David Bowie Is

David Bowie Astronauts of Outer Space.jpg

Submitted by Mark Smith
Copyright: The David Bowie Archive
Photos Courtesy of the Art Gallery of Ontario

Recently I attended the Art Gallery of Ontario press preview for “The Great Upheaval: Masterpieces from the Guggenheim Collection, 1910-1918 showcases the dynamism, creativity, and innovation of art produced in Europe in the years leading up to and during the First World War.”

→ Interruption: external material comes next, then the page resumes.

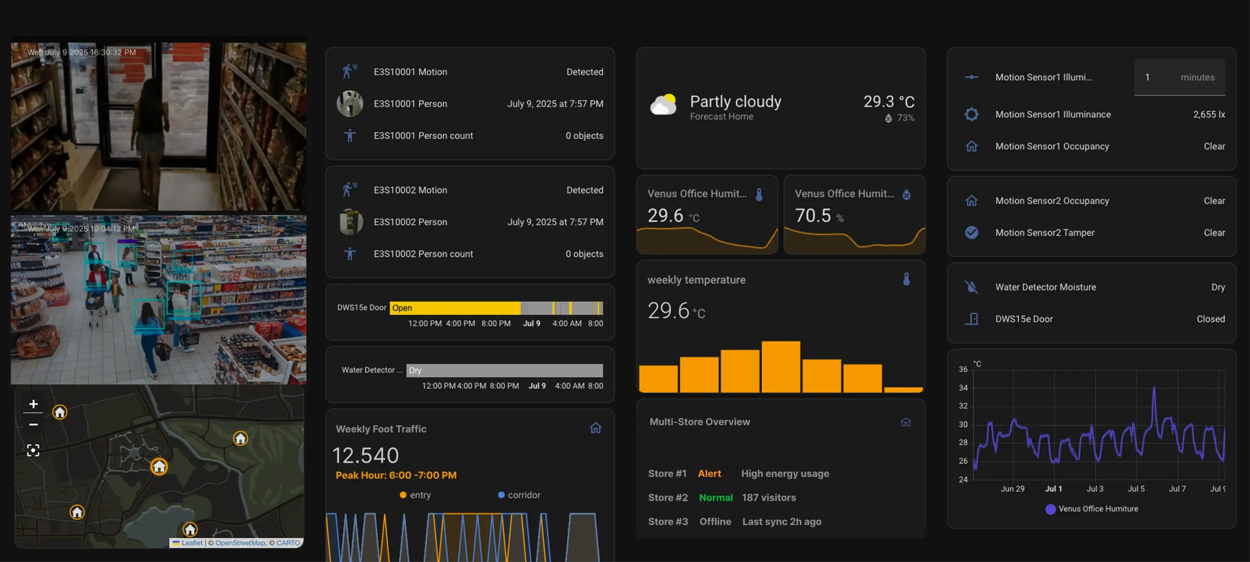
Task: Click the droplet icon on Venus Office Humiture card
Action: pos(907,193)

As part of a press preview, I was given the chance to stand back and view the exhibit: bonus no crowd to surf, a great opportunity to see multiple works within the same vantage point. A truly great collection of paintings, hung chronologically, reflecting this important time in history.  As a fan of art and art history, I was captivated by the influences each artist had on the others; utilizing colors, twisting images to suit their interpretation of their time and place. Chagall, Duchamp, Kandinsky, Leger, Matisse, Modigliani, Mondrian and Picasso all feeding off each other and together changing the way we see art.  The exhibit closes with quote by Einstein projected on the floor and wall that reads:
“ The World Cannot be changed without changing our thinking”

After two glorious hours of eyeball inebriation, we wandered up to the David Bowie Is exhibit. I had been avoiding this, fearing it would be a treading out of familiar costumes on faceless mannequins, like the recent Lady Diana shows. I was also fighting the feeling that a current pop culture exhibit did not fit in a gallery the caliber of the AGO, fitting maybe better in the more casual MOCCA or a rented warehouse space.

Originally staged at the V&A in London, the exhibit is laid out both chronologically and by influences on Bowie’s explorations and development. We enter the exhibit directly off the elevators into a dimly lit, intimate space introducing us to David Jones; post-war UK, his first bands and a well-produced, digital multi-plain video interpretation of his apartment in Soho. These are first indicators of the influence of time and place on him.

Winding through the show, I started to revel in seeing his persona develop. Music began to become secondary. I began to listen to the commentary around me, lingering, watching how others were reacting. I started to think of everything I had read about the show, about Bowie and how all those words had failed me; I was discovering a person, not a celebrity or a contrived rock star.

Halfway through the show, moving to another floor, the senses explode. The staging gets grander and bigger, ending up in what could be back stage at Wembley, costumes on mannequins in front and behind 20-foot high video scrims. “Heroes” videos from different eras synched together, youthful energy with neck tensing delivery to the calm elegance of a veteran, the Thin White Duke, delivering words with passion.

Also represented are contemporaries, Gilbert and George, Warhol, Mark Bolan, Iggy Pop, Alexander McQueen and many others who shared time and place with Bowie, interpreting, feeding off each other, together changing the way we see art, with Bowie absorbing all of it and translating into something the masses could relate to.  Bowie is often described as a trendsetter; maybe another way to describe him is an interpreter.

Like all great artists, Bowie started off developing a technique; rather then a paintbrush he has a voice and used that to explain the world around him. Near the end of the exhibit, a small piece of text that summed up my new understanding; [paraphrasing] after presenting Aretha Franklin with a Grammy Award for outstanding achievement, he would later tell Cameron Crowe of Rolling Stone how out of place he had felt. Bowie has spent his life trying to explain how he saw the world and how he did not fit in it and we are richer for it.

Like the Great Upheaval exhibit, David Bowie Is has a wall projection quote that reads:
“Re-interpretation is Change”

The AGO’s David Bowie Is multi-media presentation was a major gallery show that walks you through the behind-the-scenes intricacies of rock stardom from a very personal perspective of one of the greatest living artists of our time, a contemporary parallel to the masters we previewed in The Great Upheaval.

Sadly the exhibition at the AGO has now closed, after an unprecedented extension.  The closest it gets to returning is September 2014 to January 2015 at the Museum of Contemporary Art, Chicago.